Fish are thought to comprise a major component of the diet of C. siamensis and our aim in this project was to characterize fish communities within three potential C. siamensis release locations, focusing on community composition, density, size class structure and food web dynamics. Our survey sites varied in both C. siamensis density and human fishing pressure, and we sought to interpret our results in light of these drivers.
Science and Innovation
We used a combination of next generation DNA sequencing approaches and classical ecological techniques to address this knowledge gaps in our understanding of C. siamensis ecology. We developed techniques that (a) provided genetic documentation of the fish taxa that were potential prey at crocodile release sites, (b) determined the fish population structure and (c) derived basic trophic structure information of the fish community.

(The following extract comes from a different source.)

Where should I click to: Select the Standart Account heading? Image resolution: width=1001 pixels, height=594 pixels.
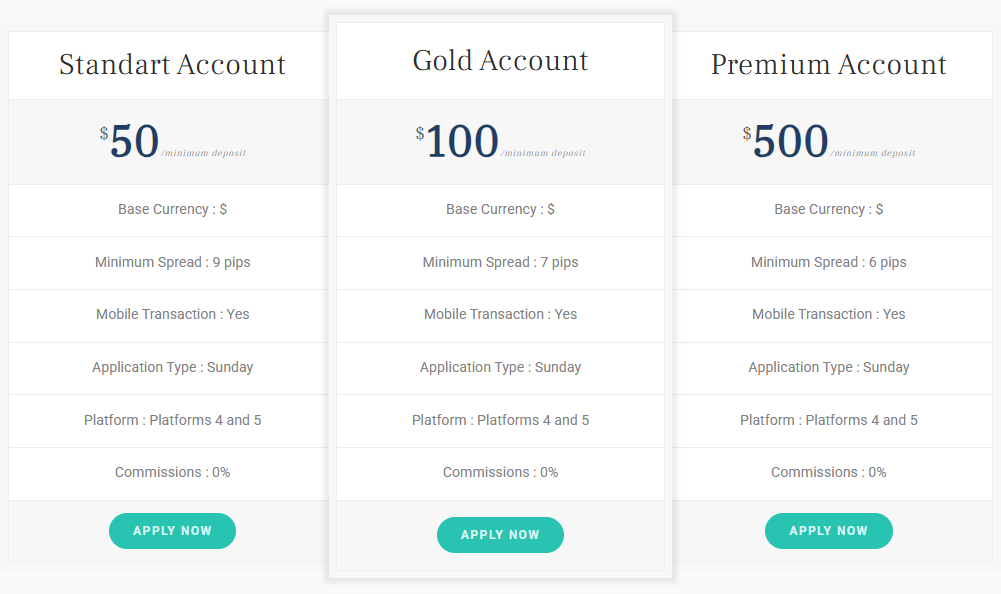(x=172, y=65)
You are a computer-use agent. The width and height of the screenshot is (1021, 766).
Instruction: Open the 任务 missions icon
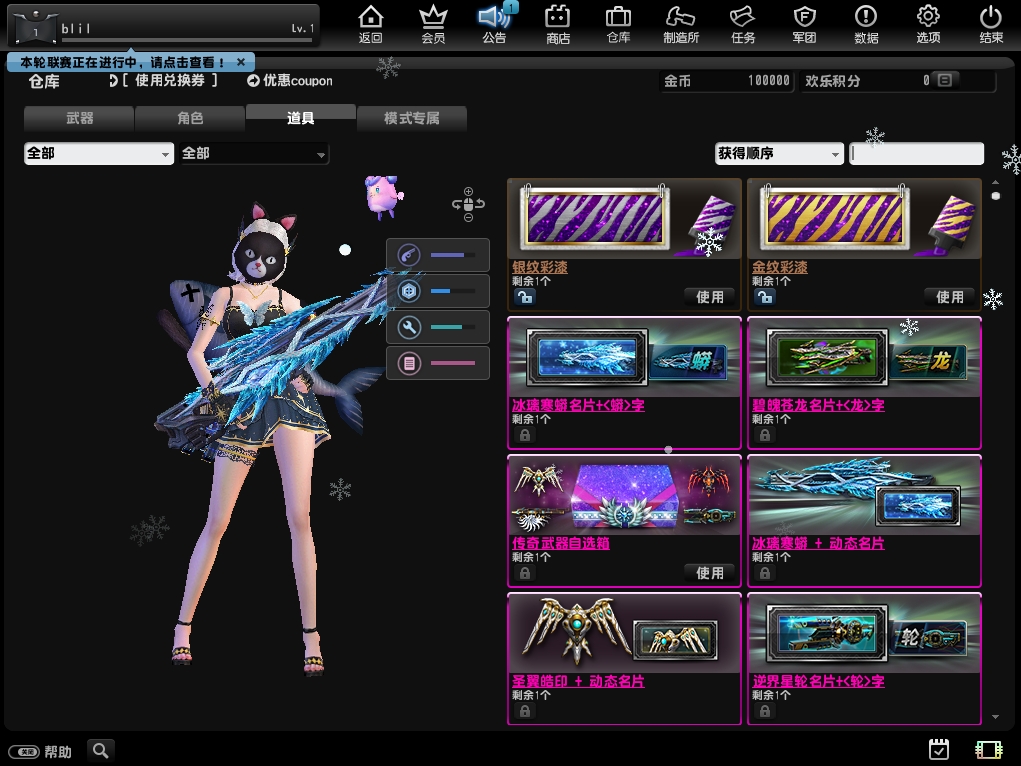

Genomic interrogation of fishes of the Cardamom Mountains distinguished a total of 13 unique fish species and our results contribute to genetic databases and have added to the documented taxon list for the region. We record the presence of two previously unconfirmed fish genera in the region. We provide the first estimates of fish density, biomass and size class distribution for three rivers in the Cardamom Mountains. The three potential C. siamensis release reaches that we sampled showed clear differences in fish community composition, structural and trophic dynamics. Fish density and biomass were highest in reaches containing highest density remnant C. siamensis populations and lowest in areas with high human fishing pressure. Survey reaches with food webs that were more reliant on in-stream basal food resources supported higher densities and biomass of fish. Our results have important implications for future C. siamensis conservation efforts in Cambodia and contribute valuable ecological information on a relatively unexplored part of Asia.